(Saved data entries)

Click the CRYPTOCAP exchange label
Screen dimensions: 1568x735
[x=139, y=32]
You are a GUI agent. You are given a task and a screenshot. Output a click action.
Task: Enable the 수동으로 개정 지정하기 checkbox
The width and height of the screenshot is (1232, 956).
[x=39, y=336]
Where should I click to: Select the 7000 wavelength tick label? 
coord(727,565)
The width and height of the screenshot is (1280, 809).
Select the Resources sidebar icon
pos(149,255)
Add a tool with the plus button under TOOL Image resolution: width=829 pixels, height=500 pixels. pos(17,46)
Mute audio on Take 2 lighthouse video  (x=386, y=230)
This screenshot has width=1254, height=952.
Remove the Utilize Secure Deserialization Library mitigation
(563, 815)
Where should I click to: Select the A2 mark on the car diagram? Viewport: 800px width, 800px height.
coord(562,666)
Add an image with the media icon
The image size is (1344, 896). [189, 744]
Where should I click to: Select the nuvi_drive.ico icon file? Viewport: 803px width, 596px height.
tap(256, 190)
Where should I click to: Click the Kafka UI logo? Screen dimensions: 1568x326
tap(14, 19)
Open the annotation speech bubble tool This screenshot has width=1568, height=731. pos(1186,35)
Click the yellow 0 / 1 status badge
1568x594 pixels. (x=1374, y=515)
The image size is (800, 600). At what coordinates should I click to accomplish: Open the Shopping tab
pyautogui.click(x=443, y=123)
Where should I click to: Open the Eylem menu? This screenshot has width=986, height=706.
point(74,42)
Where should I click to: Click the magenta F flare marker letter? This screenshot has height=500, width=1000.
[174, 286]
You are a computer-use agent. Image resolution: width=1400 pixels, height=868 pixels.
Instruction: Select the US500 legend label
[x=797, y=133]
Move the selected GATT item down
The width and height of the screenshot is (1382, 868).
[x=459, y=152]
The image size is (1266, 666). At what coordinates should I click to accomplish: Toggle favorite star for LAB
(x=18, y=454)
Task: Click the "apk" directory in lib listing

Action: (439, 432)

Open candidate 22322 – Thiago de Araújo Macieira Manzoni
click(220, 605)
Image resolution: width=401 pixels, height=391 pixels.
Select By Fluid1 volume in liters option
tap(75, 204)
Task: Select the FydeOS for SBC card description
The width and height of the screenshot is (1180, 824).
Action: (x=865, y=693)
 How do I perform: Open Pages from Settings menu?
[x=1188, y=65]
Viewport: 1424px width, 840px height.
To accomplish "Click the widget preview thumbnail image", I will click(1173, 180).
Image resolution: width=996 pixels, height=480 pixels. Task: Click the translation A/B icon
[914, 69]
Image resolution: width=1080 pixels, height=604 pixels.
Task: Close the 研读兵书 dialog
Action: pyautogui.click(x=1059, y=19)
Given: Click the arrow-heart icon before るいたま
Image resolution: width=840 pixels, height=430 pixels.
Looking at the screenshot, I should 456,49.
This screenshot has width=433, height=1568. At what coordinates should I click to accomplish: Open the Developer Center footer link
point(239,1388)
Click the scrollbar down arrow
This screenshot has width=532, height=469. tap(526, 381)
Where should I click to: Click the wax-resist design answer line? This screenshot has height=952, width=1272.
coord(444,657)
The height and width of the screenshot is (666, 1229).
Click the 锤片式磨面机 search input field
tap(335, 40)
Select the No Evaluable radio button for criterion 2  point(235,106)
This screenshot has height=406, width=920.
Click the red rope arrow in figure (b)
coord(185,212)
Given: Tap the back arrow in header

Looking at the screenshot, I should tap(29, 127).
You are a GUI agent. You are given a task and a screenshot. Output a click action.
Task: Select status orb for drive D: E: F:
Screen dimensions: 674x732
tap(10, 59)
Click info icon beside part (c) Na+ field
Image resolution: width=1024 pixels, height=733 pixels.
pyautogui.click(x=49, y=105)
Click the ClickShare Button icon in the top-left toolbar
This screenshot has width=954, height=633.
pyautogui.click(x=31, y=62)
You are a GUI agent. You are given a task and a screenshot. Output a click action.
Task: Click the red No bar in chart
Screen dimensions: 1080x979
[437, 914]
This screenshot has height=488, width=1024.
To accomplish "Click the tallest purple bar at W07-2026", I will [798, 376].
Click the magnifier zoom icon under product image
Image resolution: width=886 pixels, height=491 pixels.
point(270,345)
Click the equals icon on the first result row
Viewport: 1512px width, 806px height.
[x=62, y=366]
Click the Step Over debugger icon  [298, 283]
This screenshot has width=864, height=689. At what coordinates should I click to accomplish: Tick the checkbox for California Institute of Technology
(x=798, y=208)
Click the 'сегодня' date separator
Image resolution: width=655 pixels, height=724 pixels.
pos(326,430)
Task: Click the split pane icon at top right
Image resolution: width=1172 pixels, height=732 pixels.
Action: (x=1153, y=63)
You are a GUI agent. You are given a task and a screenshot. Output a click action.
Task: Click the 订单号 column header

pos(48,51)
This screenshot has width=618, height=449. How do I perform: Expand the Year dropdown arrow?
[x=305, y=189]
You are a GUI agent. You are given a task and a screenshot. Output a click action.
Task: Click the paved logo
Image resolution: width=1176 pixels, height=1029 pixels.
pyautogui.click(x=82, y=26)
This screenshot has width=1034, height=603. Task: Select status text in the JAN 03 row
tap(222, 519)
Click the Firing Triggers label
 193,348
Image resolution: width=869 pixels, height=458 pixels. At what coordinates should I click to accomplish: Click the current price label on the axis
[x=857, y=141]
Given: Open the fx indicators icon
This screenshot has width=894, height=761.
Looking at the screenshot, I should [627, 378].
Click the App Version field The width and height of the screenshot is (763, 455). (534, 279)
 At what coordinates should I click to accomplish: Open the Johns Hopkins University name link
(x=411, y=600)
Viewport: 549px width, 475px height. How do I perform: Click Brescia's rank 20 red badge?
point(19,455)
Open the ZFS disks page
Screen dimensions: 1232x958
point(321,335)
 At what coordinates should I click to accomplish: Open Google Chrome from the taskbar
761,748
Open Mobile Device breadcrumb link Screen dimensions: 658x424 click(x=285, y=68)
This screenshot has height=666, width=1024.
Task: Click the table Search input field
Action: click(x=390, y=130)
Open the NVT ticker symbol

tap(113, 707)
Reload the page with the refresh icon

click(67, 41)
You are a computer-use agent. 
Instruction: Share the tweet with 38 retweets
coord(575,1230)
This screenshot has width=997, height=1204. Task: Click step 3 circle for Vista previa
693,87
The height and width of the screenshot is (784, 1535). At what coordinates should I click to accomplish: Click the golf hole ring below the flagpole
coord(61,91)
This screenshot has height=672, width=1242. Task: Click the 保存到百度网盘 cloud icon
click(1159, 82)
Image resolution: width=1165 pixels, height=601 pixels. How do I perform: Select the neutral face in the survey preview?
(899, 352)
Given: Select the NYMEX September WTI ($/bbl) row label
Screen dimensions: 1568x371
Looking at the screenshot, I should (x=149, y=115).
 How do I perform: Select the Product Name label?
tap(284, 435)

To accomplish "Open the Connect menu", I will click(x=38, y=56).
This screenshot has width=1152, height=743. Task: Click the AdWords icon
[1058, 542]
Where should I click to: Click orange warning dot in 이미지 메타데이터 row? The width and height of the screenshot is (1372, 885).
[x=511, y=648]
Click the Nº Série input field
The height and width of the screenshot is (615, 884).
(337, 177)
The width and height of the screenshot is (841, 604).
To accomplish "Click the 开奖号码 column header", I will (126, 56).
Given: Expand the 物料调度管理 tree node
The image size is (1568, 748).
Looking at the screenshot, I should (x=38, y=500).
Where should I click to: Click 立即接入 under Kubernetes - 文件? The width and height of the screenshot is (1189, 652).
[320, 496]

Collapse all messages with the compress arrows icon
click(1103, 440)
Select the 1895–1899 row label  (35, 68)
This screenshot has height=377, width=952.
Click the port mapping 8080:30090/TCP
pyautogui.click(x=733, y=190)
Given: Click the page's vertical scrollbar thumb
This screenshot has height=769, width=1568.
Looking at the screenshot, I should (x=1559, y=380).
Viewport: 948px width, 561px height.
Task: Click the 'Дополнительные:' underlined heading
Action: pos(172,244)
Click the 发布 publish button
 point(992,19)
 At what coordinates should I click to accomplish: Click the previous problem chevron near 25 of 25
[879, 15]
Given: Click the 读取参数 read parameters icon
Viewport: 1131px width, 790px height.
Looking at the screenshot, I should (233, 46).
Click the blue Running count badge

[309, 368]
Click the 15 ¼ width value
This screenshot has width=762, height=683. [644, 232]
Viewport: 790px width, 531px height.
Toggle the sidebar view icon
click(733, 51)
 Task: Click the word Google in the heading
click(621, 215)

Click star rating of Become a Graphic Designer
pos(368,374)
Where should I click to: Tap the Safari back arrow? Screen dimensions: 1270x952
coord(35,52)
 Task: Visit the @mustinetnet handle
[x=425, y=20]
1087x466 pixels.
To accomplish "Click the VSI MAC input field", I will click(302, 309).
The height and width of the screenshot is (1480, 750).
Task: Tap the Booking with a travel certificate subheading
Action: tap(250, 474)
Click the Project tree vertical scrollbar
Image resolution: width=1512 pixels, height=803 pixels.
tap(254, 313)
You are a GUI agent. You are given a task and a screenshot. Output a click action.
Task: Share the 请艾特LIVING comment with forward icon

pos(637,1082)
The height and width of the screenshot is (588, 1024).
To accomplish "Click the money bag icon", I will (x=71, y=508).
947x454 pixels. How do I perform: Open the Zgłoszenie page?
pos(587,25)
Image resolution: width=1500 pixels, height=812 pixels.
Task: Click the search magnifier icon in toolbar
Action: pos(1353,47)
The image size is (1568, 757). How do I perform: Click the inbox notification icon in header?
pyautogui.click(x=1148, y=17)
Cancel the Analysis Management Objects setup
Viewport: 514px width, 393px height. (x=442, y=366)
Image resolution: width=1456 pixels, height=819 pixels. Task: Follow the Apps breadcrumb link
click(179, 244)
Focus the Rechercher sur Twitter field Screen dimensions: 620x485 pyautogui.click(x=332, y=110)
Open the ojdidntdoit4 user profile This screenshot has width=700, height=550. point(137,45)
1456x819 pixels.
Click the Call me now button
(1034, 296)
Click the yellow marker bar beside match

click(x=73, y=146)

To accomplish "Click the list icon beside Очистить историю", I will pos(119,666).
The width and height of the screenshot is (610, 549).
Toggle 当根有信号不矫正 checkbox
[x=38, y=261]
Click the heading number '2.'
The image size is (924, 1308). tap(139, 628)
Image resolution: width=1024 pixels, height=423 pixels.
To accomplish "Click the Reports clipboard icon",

What is needed
Using the entries shown above, reproduce verbatim the lines from the line bearing "1087x466 pixels." to the line bearing "Focus the Rechercher", inclusive.

Exercise response
1087x466 pixels.
To accomplish "Click the VSI MAC input field", I will click(302, 309).
The height and width of the screenshot is (1480, 750).
Task: Tap the Booking with a travel certificate subheading
Action: tap(250, 474)
Click the Project tree vertical scrollbar
Image resolution: width=1512 pixels, height=803 pixels.
tap(254, 313)
You are a GUI agent. You are given a task and a screenshot. Output a click action.
Task: Share the 请艾特LIVING comment with forward icon

pos(637,1082)
The height and width of the screenshot is (588, 1024).
To accomplish "Click the money bag icon", I will (x=71, y=508).
947x454 pixels. How do I perform: Open the Zgłoszenie page?
pos(587,25)
Image resolution: width=1500 pixels, height=812 pixels.
Task: Click the search magnifier icon in toolbar
Action: pos(1353,47)
The image size is (1568, 757). How do I perform: Click the inbox notification icon in header?
pyautogui.click(x=1148, y=17)
Cancel the Analysis Management Objects setup
Viewport: 514px width, 393px height. (x=442, y=366)
Image resolution: width=1456 pixels, height=819 pixels. Task: Follow the Apps breadcrumb link
click(179, 244)
Focus the Rechercher sur Twitter field Screen dimensions: 620x485 pyautogui.click(x=332, y=110)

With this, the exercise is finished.